The electrochemical reduction of carbon dioxide presents an opportunity to transform the gas from an environmental liability to a feedstock for chemical products or as a medium to store renewable electricity in the form of chemical bonds, as nature does.

Their work was published in the journalACS Catalysis.

"For carbon dioxide, the better we understand the reaction pathways, the better we can control the reaction -- which is what we want in the long term," said lead author Rileigh Casebolt DiDomenico, a chemical engineering doctoral student at Cornell under the supervision of Prof. Tobias Hanrath.

"If we have better control over the reaction, then we can make what we want, when we want to make it," DiDomenico said. "The Cottrell equation is the tool that helps us to get there."

The equation enables a researcher to identify and control experimental parameters to take carbon dioxide and convert it into useful carbon products like ethylene, ethane or ethanol.

Many researchers today use advanced computational methods to provide a detailed atomistic picture of processes at the catalyst surface, but these methods often involve several nuanced assumptions, which complicate direct comparison to experiments, said senior author Tobias Hanrath.
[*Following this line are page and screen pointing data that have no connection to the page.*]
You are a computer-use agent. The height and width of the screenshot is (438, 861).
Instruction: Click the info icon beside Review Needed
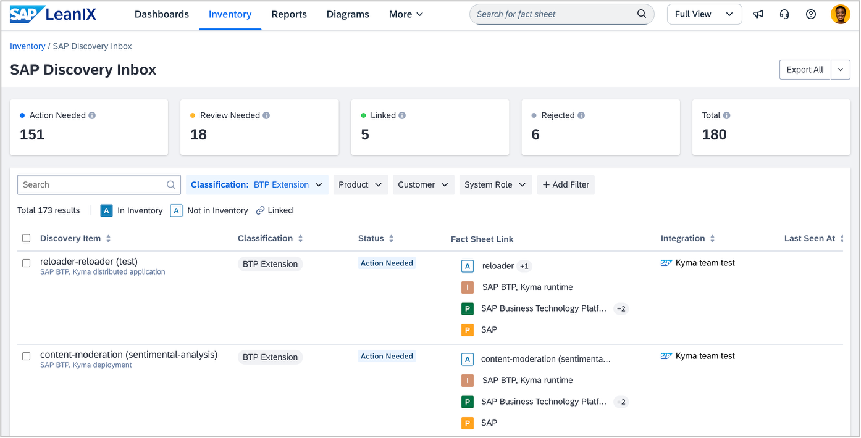(x=266, y=115)
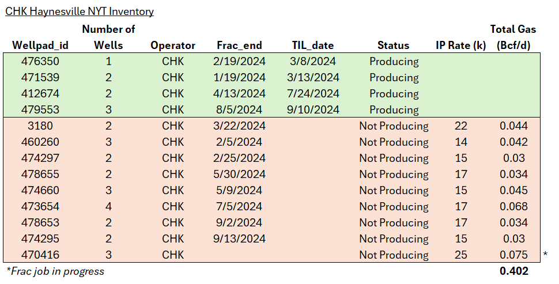559x284 pixels.
Task: Select the bold 0.402 total cell
Action: (x=513, y=271)
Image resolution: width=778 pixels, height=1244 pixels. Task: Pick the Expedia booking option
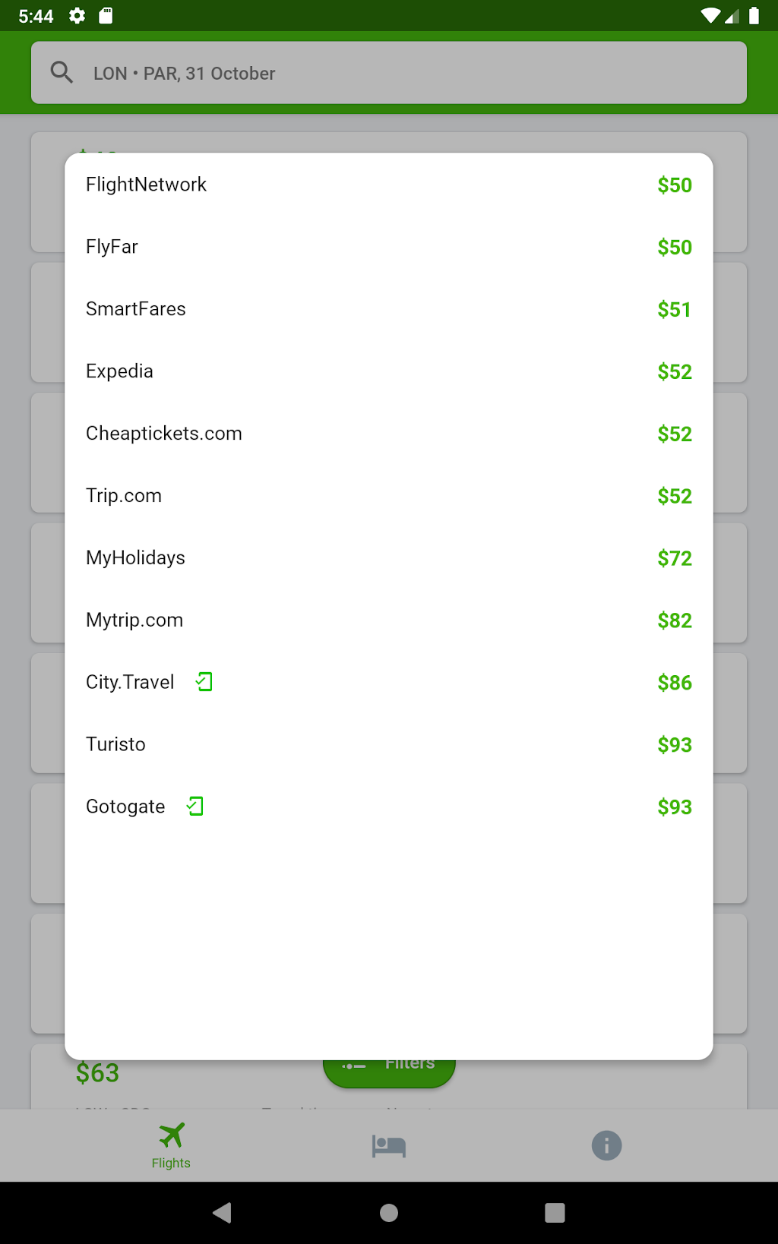[x=388, y=371]
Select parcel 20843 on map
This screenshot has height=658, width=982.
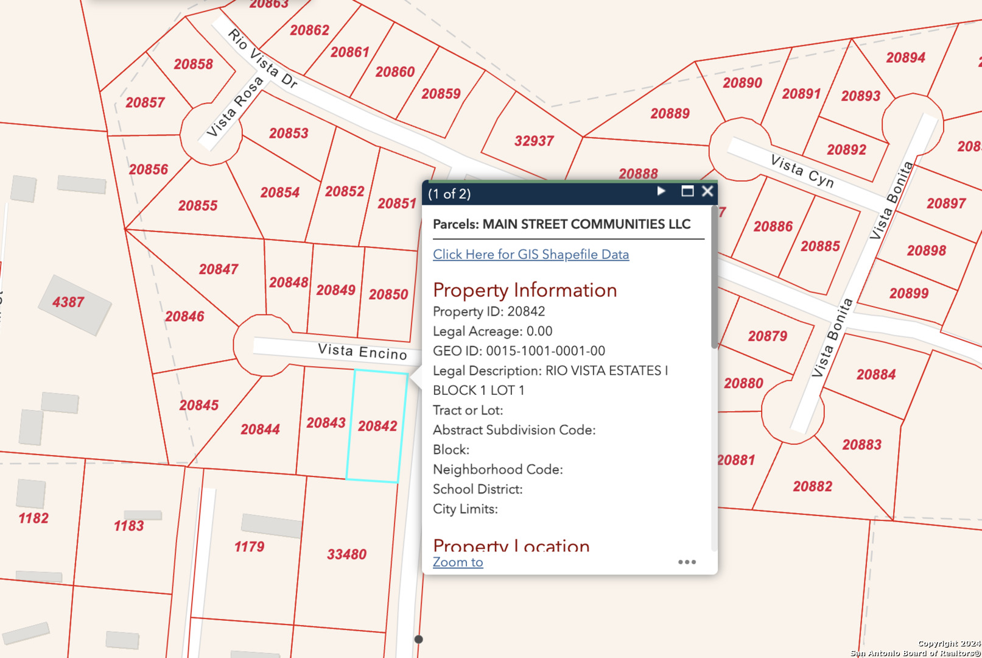pos(326,423)
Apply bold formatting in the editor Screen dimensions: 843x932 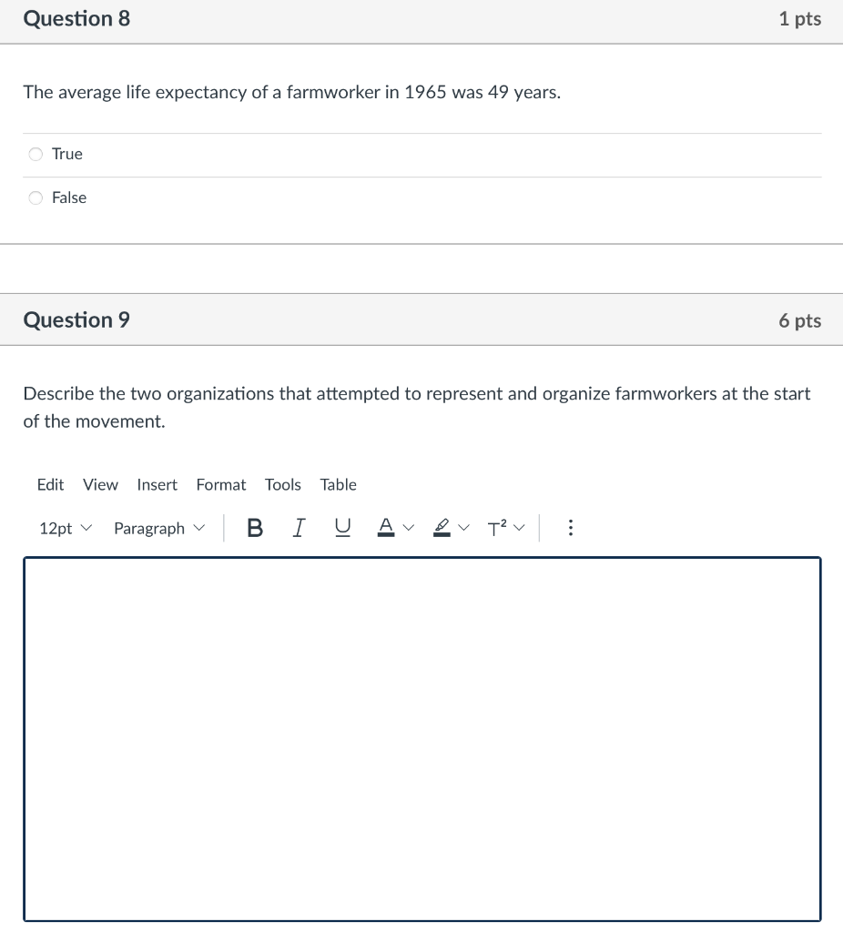[255, 528]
"The magnificence of this old equation is that there are very few assumptions," Hanrath said. "If you put in experimental data, you get a better sense of truth. It's an old classic. That's the part that I thought was beautiful."

DiDomenico said: "Because it is older, the Cottrell equation has been a forgotten technique. It's classic electrochemistry. Just bringing it back to the forefront of people's minds has been cool. And I think this equation will help other electrochemists to study their own systems."

The research was supported by the National Science Foundation, a Cornell Energy Systems Institute-Corning Graduate Fellowship and the Cornell Engineering Learning Initiative.